- The task:
Return all of the lines below without altering a single character.

[Word and element pointing entries]
--- Begin ---

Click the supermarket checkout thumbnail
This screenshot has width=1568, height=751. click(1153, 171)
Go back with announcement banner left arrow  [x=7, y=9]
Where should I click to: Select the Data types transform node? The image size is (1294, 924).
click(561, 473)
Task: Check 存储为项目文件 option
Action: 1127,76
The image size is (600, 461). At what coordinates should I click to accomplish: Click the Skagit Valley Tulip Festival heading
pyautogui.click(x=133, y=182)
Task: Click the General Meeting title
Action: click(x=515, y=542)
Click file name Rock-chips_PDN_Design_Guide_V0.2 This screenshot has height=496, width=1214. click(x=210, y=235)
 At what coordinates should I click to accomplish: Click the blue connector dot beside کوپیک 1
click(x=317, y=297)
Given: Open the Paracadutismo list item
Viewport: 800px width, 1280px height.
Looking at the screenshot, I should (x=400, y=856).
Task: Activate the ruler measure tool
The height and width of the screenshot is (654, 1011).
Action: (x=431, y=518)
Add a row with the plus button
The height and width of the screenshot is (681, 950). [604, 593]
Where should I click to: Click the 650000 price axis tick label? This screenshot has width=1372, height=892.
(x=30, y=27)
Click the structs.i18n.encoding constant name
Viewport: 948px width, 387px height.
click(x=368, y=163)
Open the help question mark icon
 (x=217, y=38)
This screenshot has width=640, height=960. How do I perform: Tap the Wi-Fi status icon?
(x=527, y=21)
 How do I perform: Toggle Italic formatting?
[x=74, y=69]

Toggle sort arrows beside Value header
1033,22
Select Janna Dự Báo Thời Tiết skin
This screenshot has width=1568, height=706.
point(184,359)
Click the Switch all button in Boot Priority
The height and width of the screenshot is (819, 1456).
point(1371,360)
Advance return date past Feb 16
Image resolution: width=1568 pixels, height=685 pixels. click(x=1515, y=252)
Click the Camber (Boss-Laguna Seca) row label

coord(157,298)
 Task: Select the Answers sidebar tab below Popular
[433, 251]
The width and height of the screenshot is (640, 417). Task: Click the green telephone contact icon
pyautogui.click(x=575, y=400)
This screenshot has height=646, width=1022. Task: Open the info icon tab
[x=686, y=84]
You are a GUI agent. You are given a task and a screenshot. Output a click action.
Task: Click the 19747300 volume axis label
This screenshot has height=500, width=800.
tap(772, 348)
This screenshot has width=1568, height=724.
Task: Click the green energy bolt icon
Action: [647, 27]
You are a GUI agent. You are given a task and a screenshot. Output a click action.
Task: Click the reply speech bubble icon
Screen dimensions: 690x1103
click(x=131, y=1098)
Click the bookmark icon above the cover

--- End ---

- Solution for this exercise:
Click the supermarket checkout thumbnail
This screenshot has width=1568, height=751. click(1153, 171)
Go back with announcement banner left arrow  [x=7, y=9]
Where should I click to: Select the Data types transform node? The image size is (1294, 924).
click(561, 473)
Task: Check 存储为项目文件 option
Action: 1127,76
The image size is (600, 461). At what coordinates should I click to accomplish: Click the Skagit Valley Tulip Festival heading
pyautogui.click(x=133, y=182)
Task: Click the General Meeting title
Action: click(x=515, y=542)
Click file name Rock-chips_PDN_Design_Guide_V0.2 This screenshot has height=496, width=1214. click(x=210, y=235)
 At what coordinates should I click to accomplish: Click the blue connector dot beside کوپیک 1
click(x=317, y=297)
Given: Open the Paracadutismo list item
Viewport: 800px width, 1280px height.
Looking at the screenshot, I should (x=400, y=856).
Task: Activate the ruler measure tool
The height and width of the screenshot is (654, 1011).
Action: (x=431, y=518)
Add a row with the plus button
The height and width of the screenshot is (681, 950). [604, 593]
Where should I click to: Click the 650000 price axis tick label? This screenshot has width=1372, height=892.
(x=30, y=27)
Click the structs.i18n.encoding constant name
Viewport: 948px width, 387px height.
click(x=368, y=163)
Open the help question mark icon
 (x=217, y=38)
This screenshot has width=640, height=960. How do I perform: Tap the Wi-Fi status icon?
(x=527, y=21)
 How do I perform: Toggle Italic formatting?
[x=74, y=69]

Toggle sort arrows beside Value header
1033,22
Select Janna Dự Báo Thời Tiết skin
This screenshot has width=1568, height=706.
point(184,359)
Click the Switch all button in Boot Priority
The height and width of the screenshot is (819, 1456).
point(1371,360)
Advance return date past Feb 16
Image resolution: width=1568 pixels, height=685 pixels. click(x=1515, y=252)
Click the Camber (Boss-Laguna Seca) row label

coord(157,298)
 Task: Select the Answers sidebar tab below Popular
[433, 251]
The width and height of the screenshot is (640, 417). Task: Click the green telephone contact icon
pyautogui.click(x=575, y=400)
This screenshot has height=646, width=1022. Task: Open the info icon tab
[x=686, y=84]
You are a GUI agent. You are given a task and a screenshot. Output a click action.
Task: Click the 19747300 volume axis label
This screenshot has height=500, width=800.
tap(772, 348)
This screenshot has width=1568, height=724.
Task: Click the green energy bolt icon
Action: [647, 27]
You are a GUI agent. You are given a task and a screenshot. Output a click action.
Task: Click the reply speech bubble icon
Screen dimensions: 690x1103
click(x=131, y=1098)
Click the bookmark icon above the cover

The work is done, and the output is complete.